## Что сделать
Переименуй «shopping cart» в «basket» в части материала, которая начинается строкой, содержащей «You are a computer-use agent.», и идет до конца материала. Остальное перепиши без изменений, картинки в ответ не включай.

━━ Исходный материал

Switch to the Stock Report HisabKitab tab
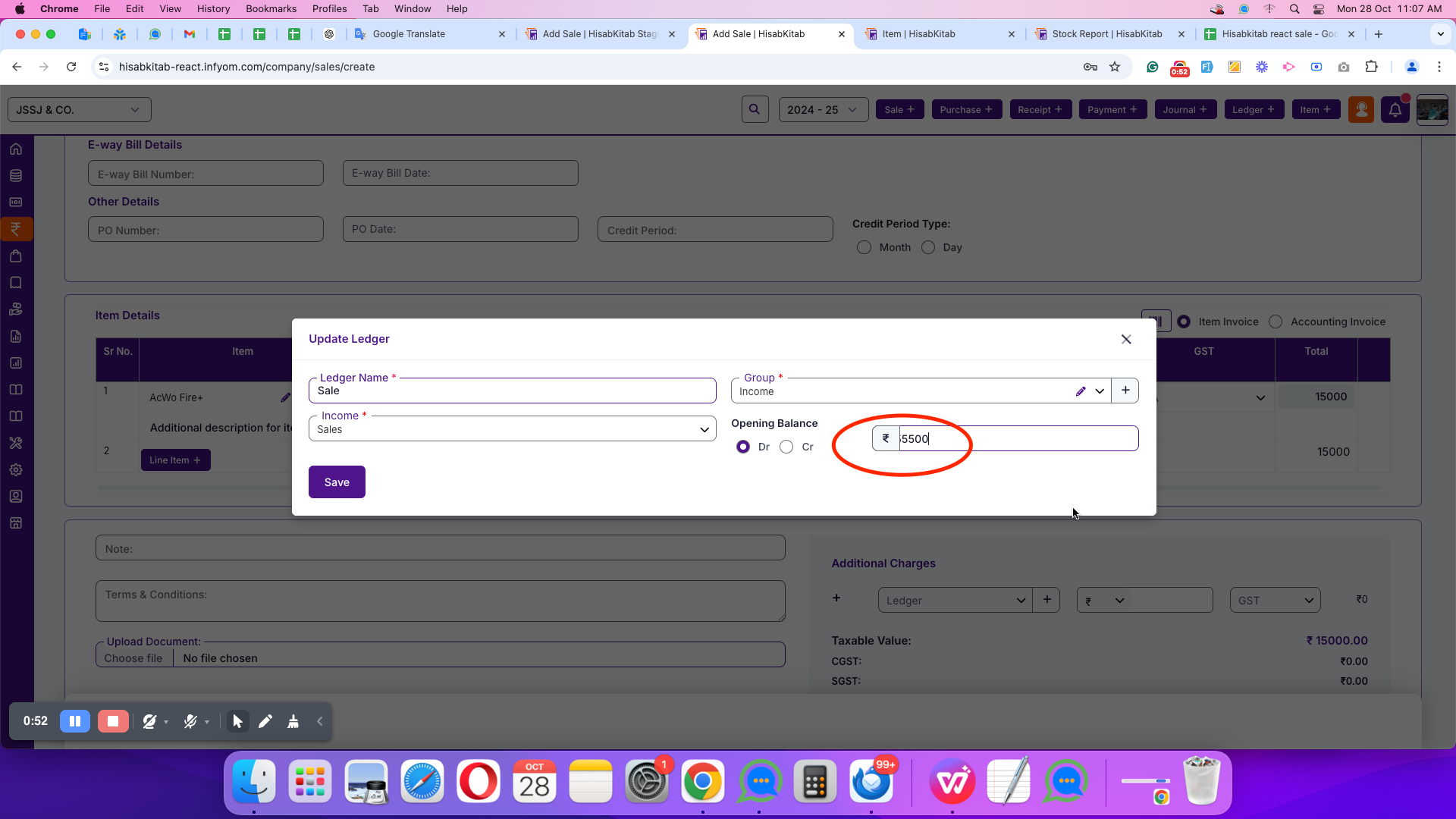 [x=1106, y=34]
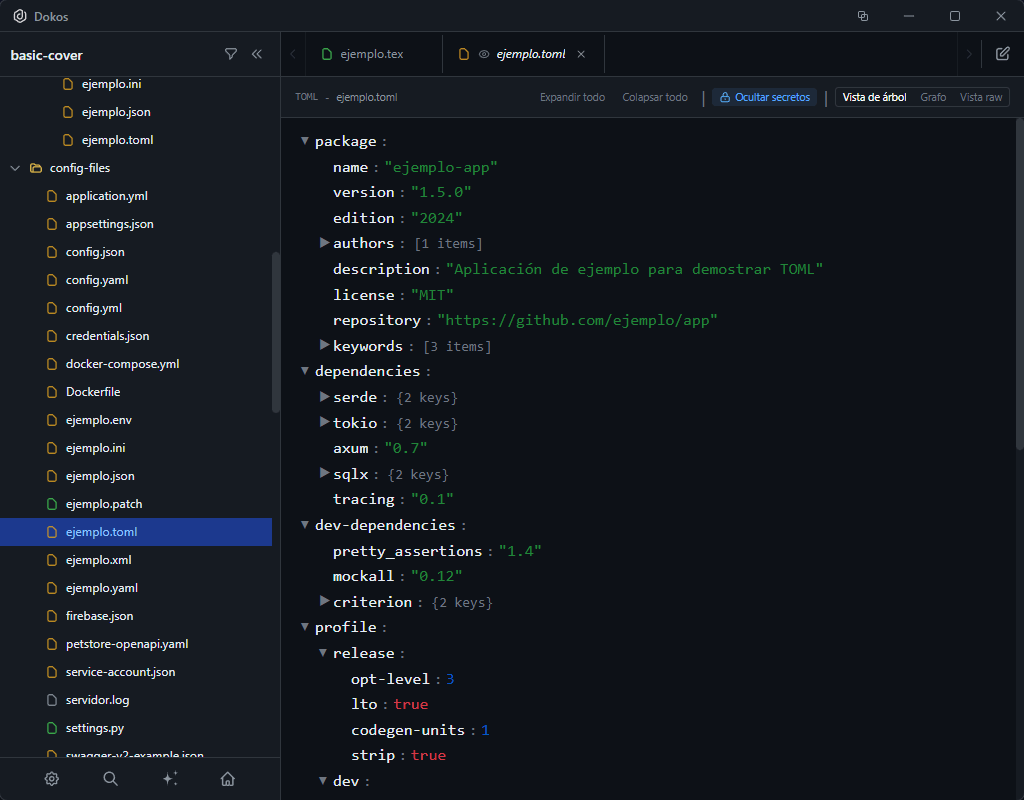Go to home via house icon

coord(228,779)
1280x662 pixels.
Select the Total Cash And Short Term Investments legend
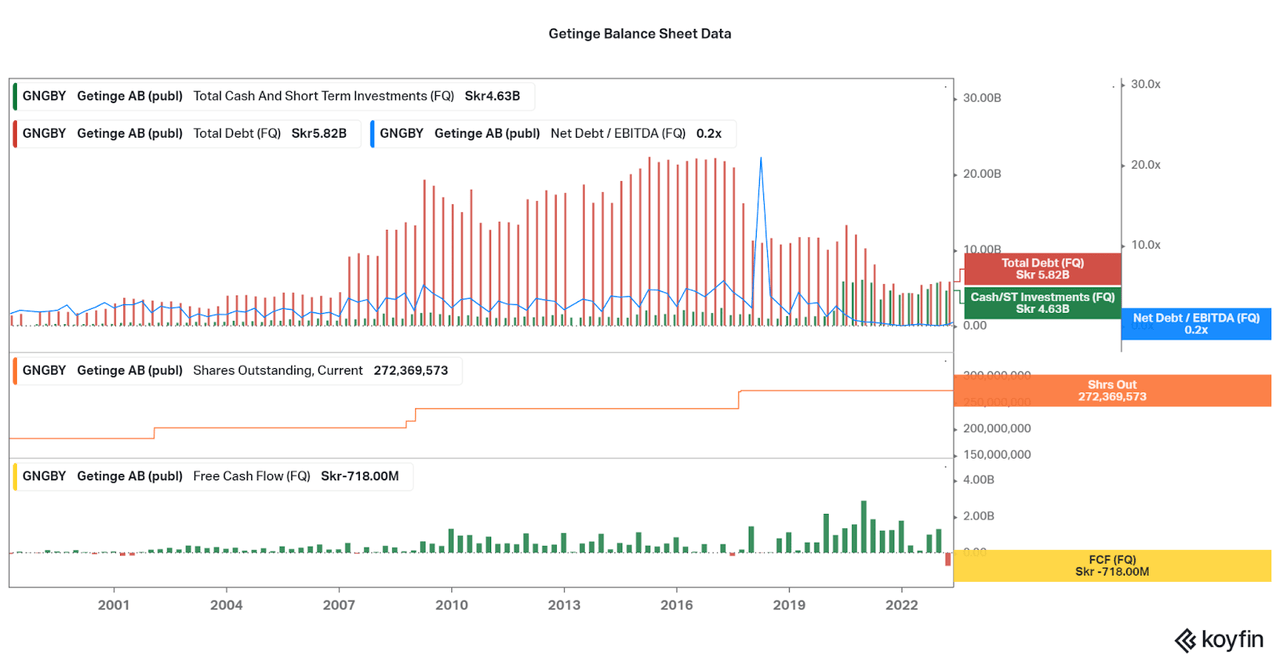tap(272, 97)

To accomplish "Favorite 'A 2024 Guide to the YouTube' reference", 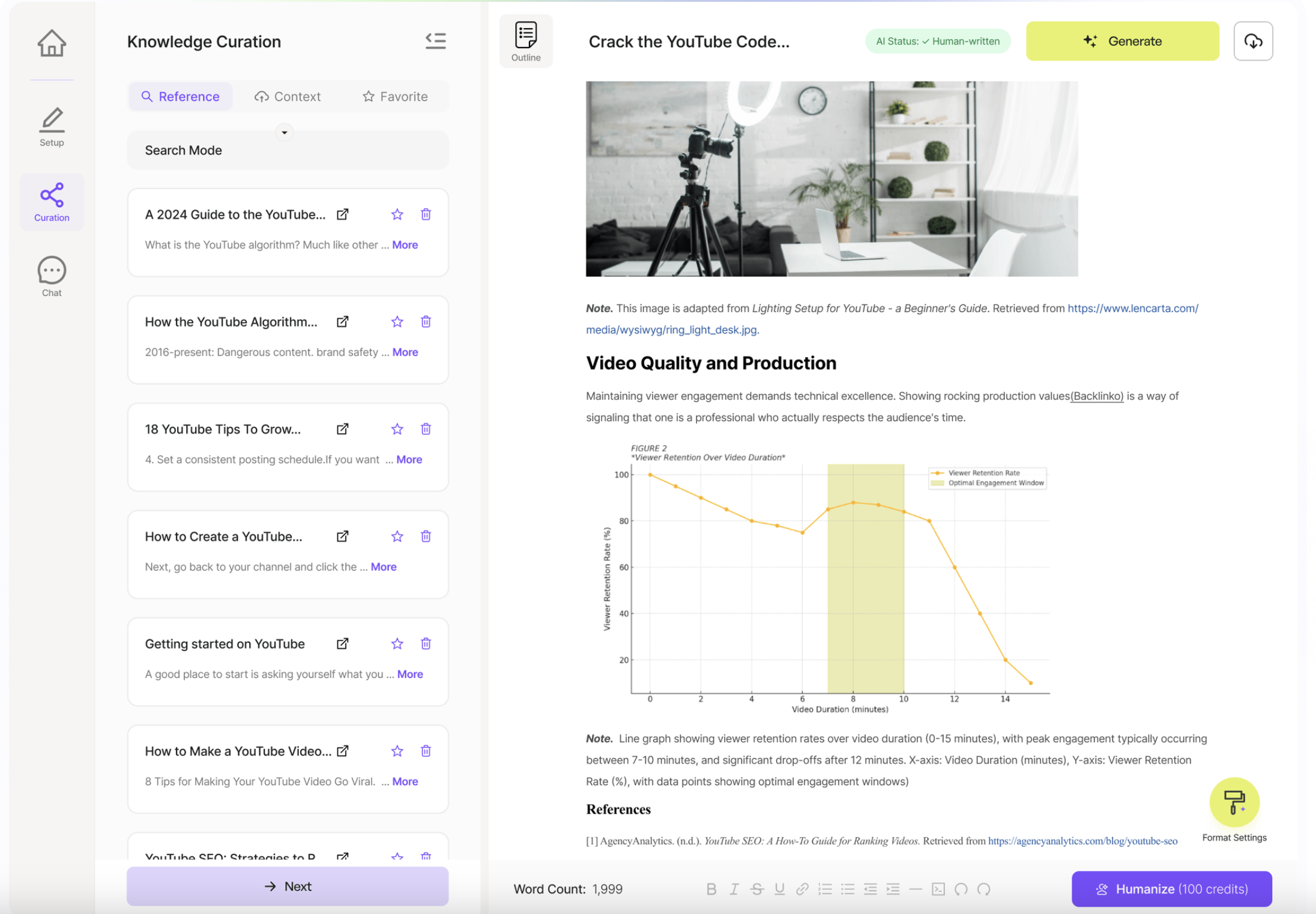I will 397,214.
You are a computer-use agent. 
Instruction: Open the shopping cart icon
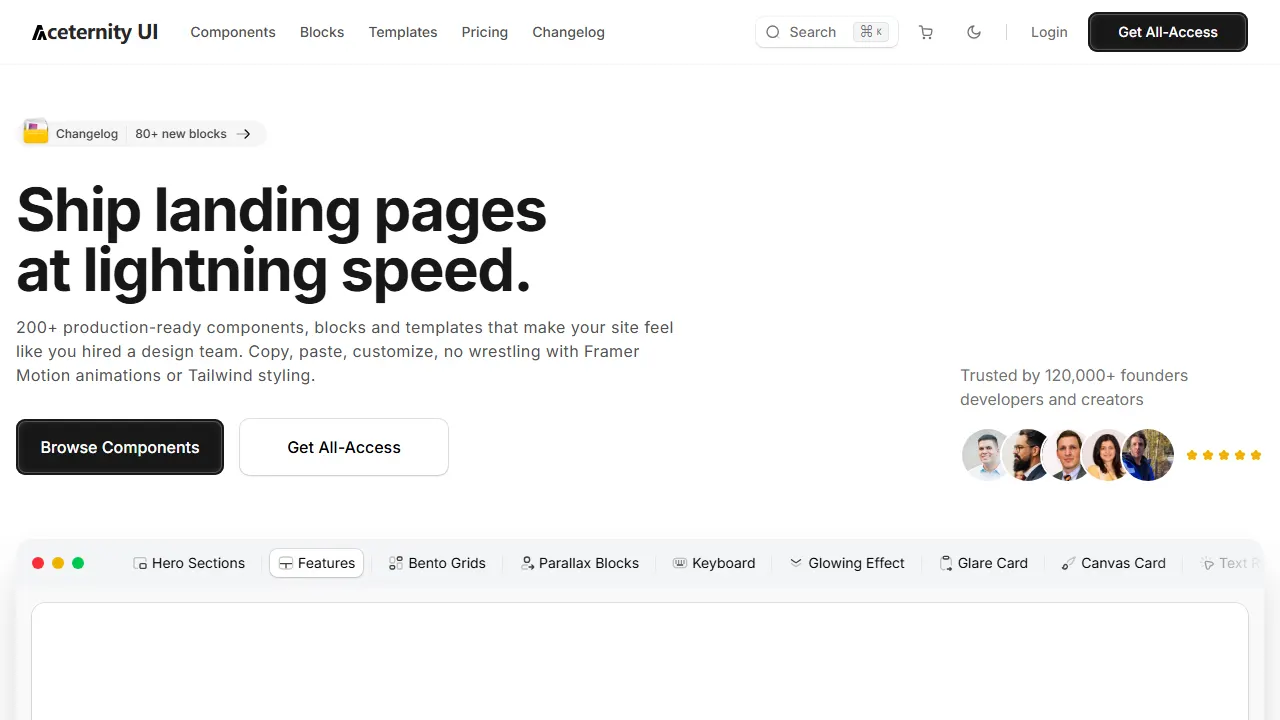[x=926, y=32]
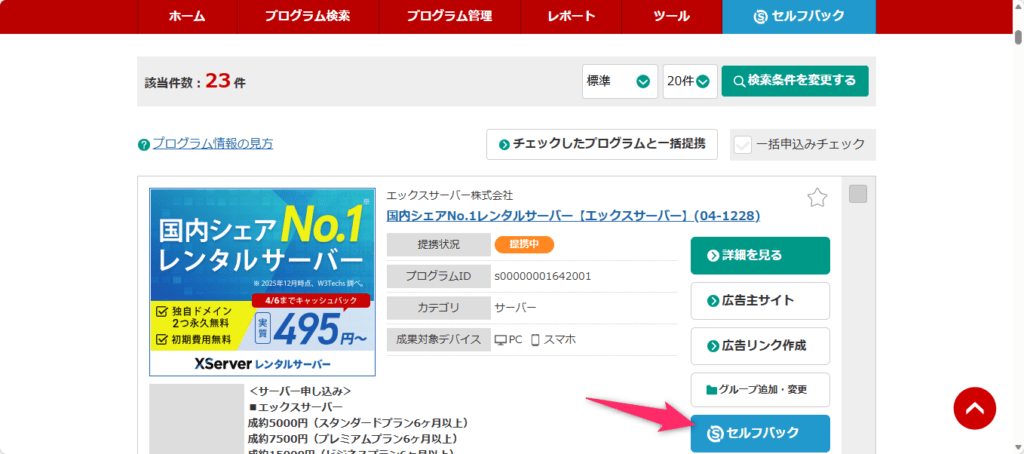
Task: Enable the 一括申込みチェック checkbox
Action: 742,145
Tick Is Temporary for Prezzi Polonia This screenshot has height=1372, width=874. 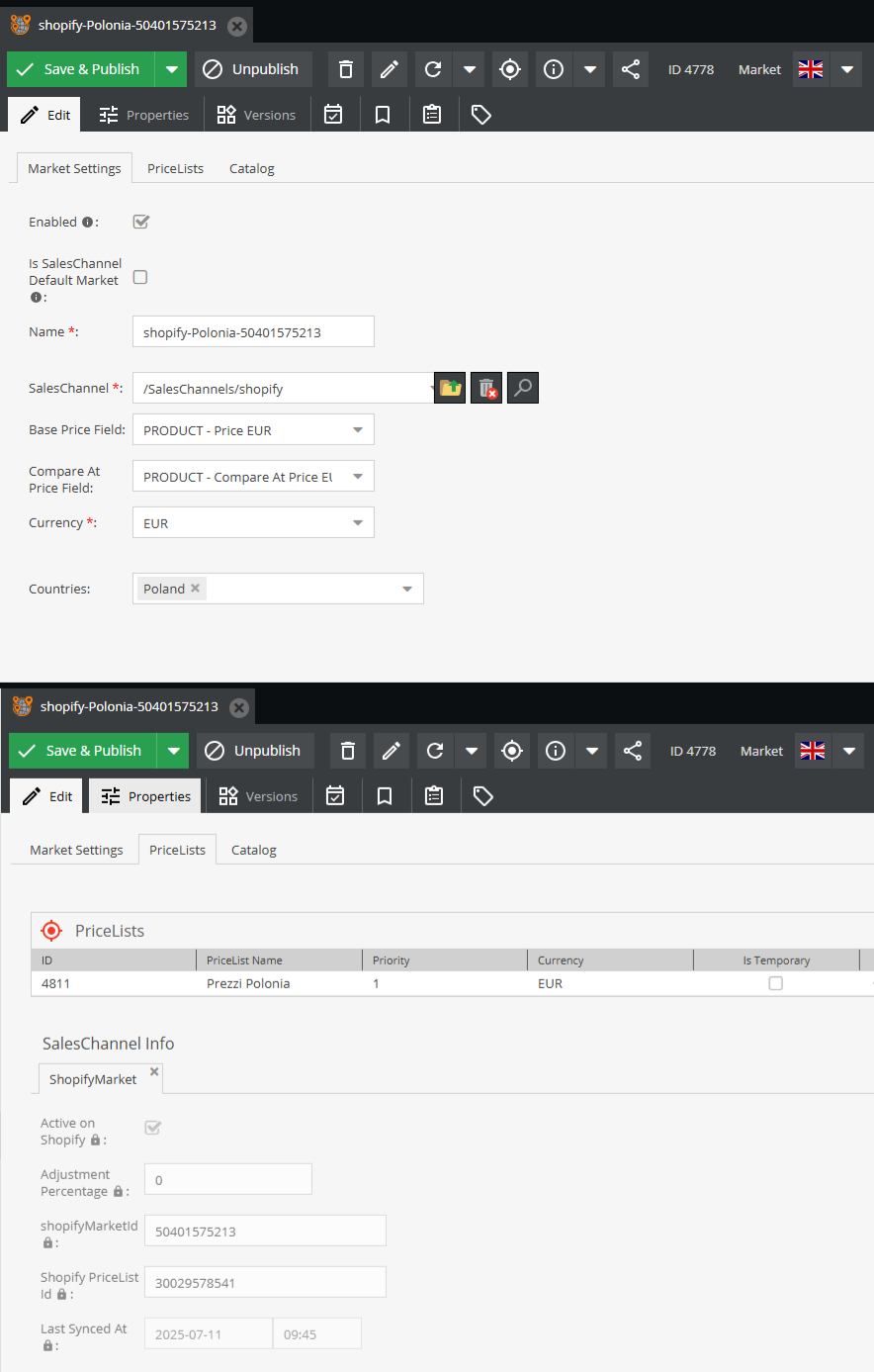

━━━━

## Решение задачи
You are a computer-use agent. 
Instruction: Open the basket icon
[x=926, y=32]
Task: Enable the 一括申込みチェック checkbox
Action: 742,145
Tick Is Temporary for Prezzi Polonia This screenshot has height=1372, width=874. 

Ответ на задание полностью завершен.